The Need for Interpersonal Utility in Economics
Alfred Marshall defined the value of an outcome to an individual, positive or negative, as the largest amount he would be willing to pay to get it or prevent it. He defined an economic improvement as a change whose total value was positive, meaning that the value to those who benefited by it was greater than the disvalue to those who lost by it. He offered the concept as an imperfect proxy for a utility increase on the grounds that although a given amount of money might represent more utility for one person than another such differences would usually average out for changes that affected many people. Put in modern terminology, an economic improvement is an increase in economic efficiency and an outcome is efficient if it cannot be improved.
A Pareto improvement, a concept originated by Vilfredo Pareto, is a change that benefits at least one person and harms nobody, avoiding the need for any interpersonal comparison of amount of benefit and harm. An outcome is Pareto efficient if it cannot be improved. The problem with substituting the Pareto versions of improvement and efficient for the ones based on Marshall’s approach is that almost no change affecting a significant number of people is a Pareto improvement, hence almost all outcomes are Pareto efficient.
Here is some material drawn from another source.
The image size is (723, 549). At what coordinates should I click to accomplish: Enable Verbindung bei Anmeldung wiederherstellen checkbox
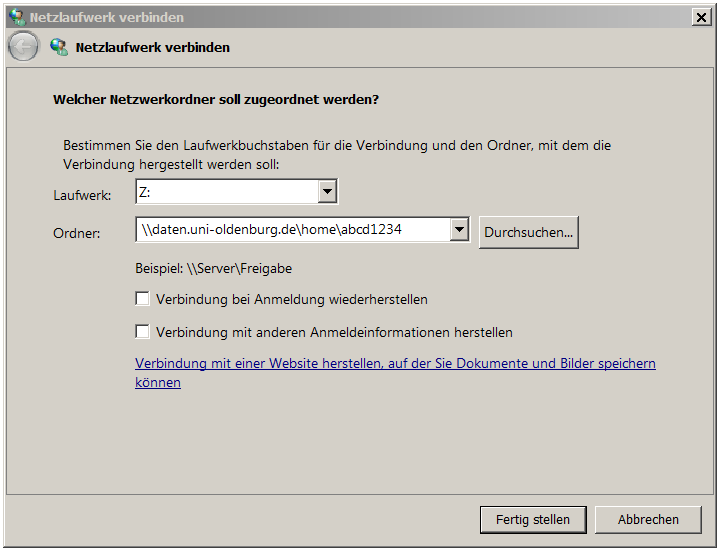142,299
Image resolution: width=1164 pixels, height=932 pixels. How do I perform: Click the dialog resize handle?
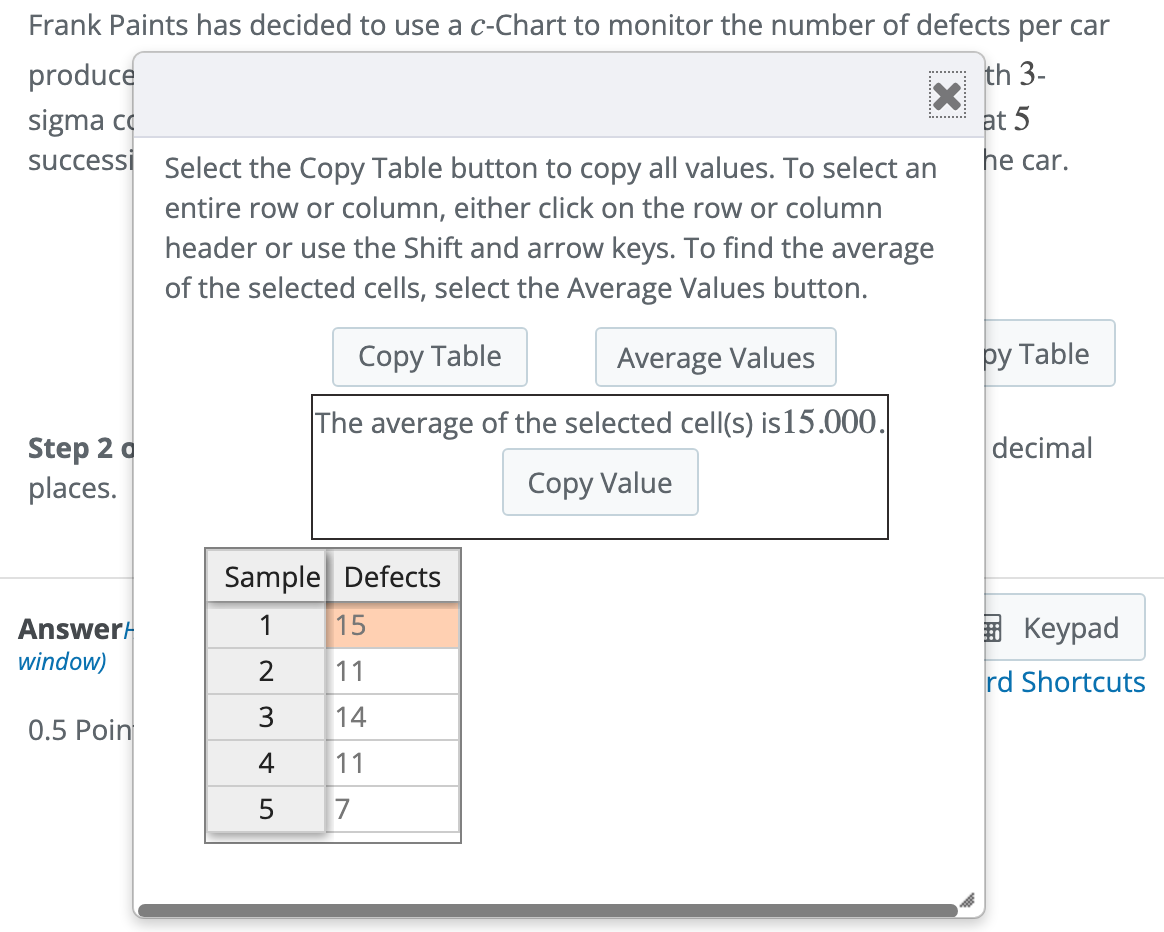(x=967, y=901)
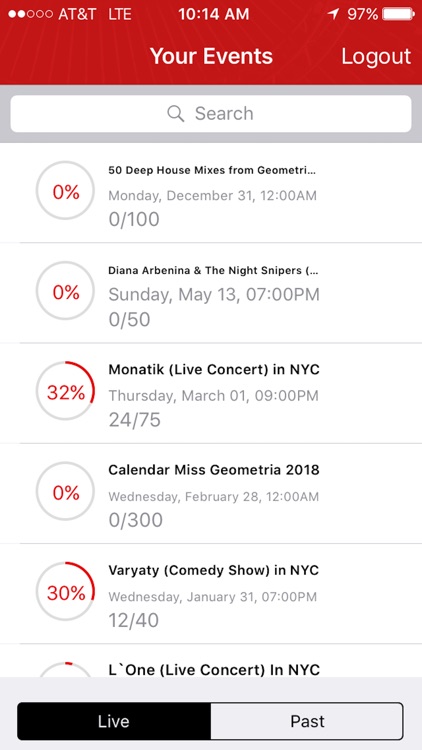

Hicks and Kaldor tried to solve that problem with the concept of a potential Pareto improvement, a change that would be a Pareto improvement if combined with a suitable set of payments from people who gained to people who lost. If gainers gain more than losers lose, making the change a Marshall improvement, there should be some set of transfers that fully compensates the latter while leaving some gain for the former so, in almost all circumstances, something is a potential Pareto improvement if and only if it is a Marshall improvement.[1] Since the transfers are not actually made, a potential Pareto improvement is not an actual Pareto improvement — some people gain, some lose — so justifying it as a criterion for what changes are good or bad requires the same interpersonal utility comparison as Marshall’s approach.
It just makes the fact less obvious.
In order for economists to conclude that abolishing a tariff or a minimum wage law or practically any other change is (or is not) good for the country, an improvement, they must be willing to bite the bullet, treat utility as interpersonally comparable.
[1] I describe a situation in which something is a Marshall improvement but not a potential Pareto/Hicks-Kaldor improvement in "Does Altruism Produce Efficient Outcomes? Marshall vs Kaldor." Journal of Legal Studies, 1987 Vol. XVII, (January 1988).